Ethical fashion company, VOZ, has just unveiled their SS17 collection – combining traditional elements and modern flair for a timeless result.
On Elizabeth Street in NYC’s east village, sits the VOZ sanctuary. Just steps from the bustle of Bowery and Bleecker Street, the space is surprisingly peaceful. This is the home of ethical fashion company, VOZ, who just unveiled their newest line. The spring/summer collection combines traditional symbols and hand woven elements from Mapuche culture, along with modern, light and wearable fabrics.
Appropriate for spring day-to-night designs, this line mixes blushes, ivories, and silvers with plumb and black. Similarly, the highly structural meets the fresh and flowy in many of these pieces. The result is a fun and mature look that is both comfortable and elegant.
Jasmine Aarons, the founder and CEO of VOZ, took some time to talk with TheCelebrityCafe.com’s Erin Huestis about this line. She explained how the team approaches design from the ground up and what inspired this SS17 collection.
TheCelebrityCafe.com: Can you talk a little bit about the overall inspiration behind the direction you took in this line?
Jasmine Aarons: We were inspired by more romantic, painterly-type feminine Goddesses. So we took a look at John Singer-Sargent’s paintings. The concept of these billowing beautiful silhouettes in water or in the wind – and how that would move. So we were really fascinated with movement and the contrast between delicate silhouettes to the more loose and unstructured textiles. That was really where we focused for our SS17.
TCC: For people who aren’t familiar with VOZ in general yet, can you talk about where you source the fabrics from?
JA: We work to empower textile artisans through fashion design and collaboration. We do that be creating modern fashion pieces that are hand loomed on southern Chilean, Mapuche looms. We work primarily with Mapuche artisans, however we are open to expanding and layering different forms of collaborations on top of that. As you can see, the exquisite and also very unique handmade nature of our line is because we are vertically integrated in our design process. And we design all the way to our fabric texture together.
We really exist to give the weavers a safe space to not only practice their symbols, but exchange the knowledge of their symbols and their techniques and their heritage with the community. In addition to sharing artisan practices and sacred objects through these textiles with the international community at large.
TCC: When you say you design together – who is together in that?
JA: We designed this collection with Lauren Jones, who is my co-Design Director.
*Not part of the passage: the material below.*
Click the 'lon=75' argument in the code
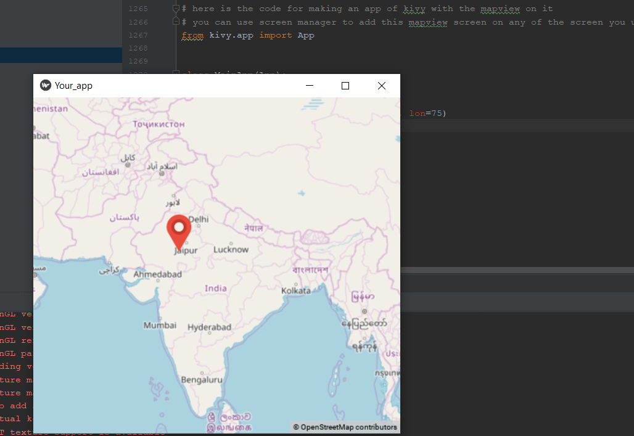This screenshot has height=436, width=634. [426, 113]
And we had a guest designer, Nadine Trad, also worked with us on this collection, which was beautiful. And we function as a design team – a design collective – and we work with the weavers every design step of the way.
TCC: In the color pallet that you’re working with here, what drew you to these stark contrasts?
JA: Black is a sacred color in the Mapuche culture and it’s a common color in these textiles. We have gone to an extreme in this collection with the black and we wanted to balance it out with the lighter [tones].
TCC: I would like to wrap back to the symbols… Why specifically these two?
JA: Each one is really important to the weaver’s tradition. For example, the Wangülen is the star from where the Goddess was born. The Lalén, the spider, is the embodiment of the weaver and the weaving Goddess. We don’t choose the symbols for the weavers. We ask them ‘What symbols are representative of your community and your time and your preference and your taste?’ So every season the weavers actually bring the symbol to the designs. And then maybe we’ll work with the placement so that it fits the pattern… but really, it’s up to the weavers, the symbols that we feature. It’s their symbolic identity and their cultural history and we handle with care. I mean, we exist to provide a platform and literal shapes for it.
TCC: Can you touch on the connection between the design elements you chose and the overall mission?
JA: A lot of it is listening to the material, listening to the culture, listening to the people. What works on their looms? What’s the constraint of that loom? And then how can we incorporate that into clothes that are beautiful and elegant. And then how can we compliment the hand woven textiles with pieces that are more liquid and more delicate and drape in a certain way. How can we contrast the structural element of the loom textiles with the complimentary collection pieces? That’s how we think about it. It’s very intuitive.
VOZ SS17 is available at the VOZ Sanctuary, 296 Elizabeth Street, in addition to stores throughout the United States and Europe.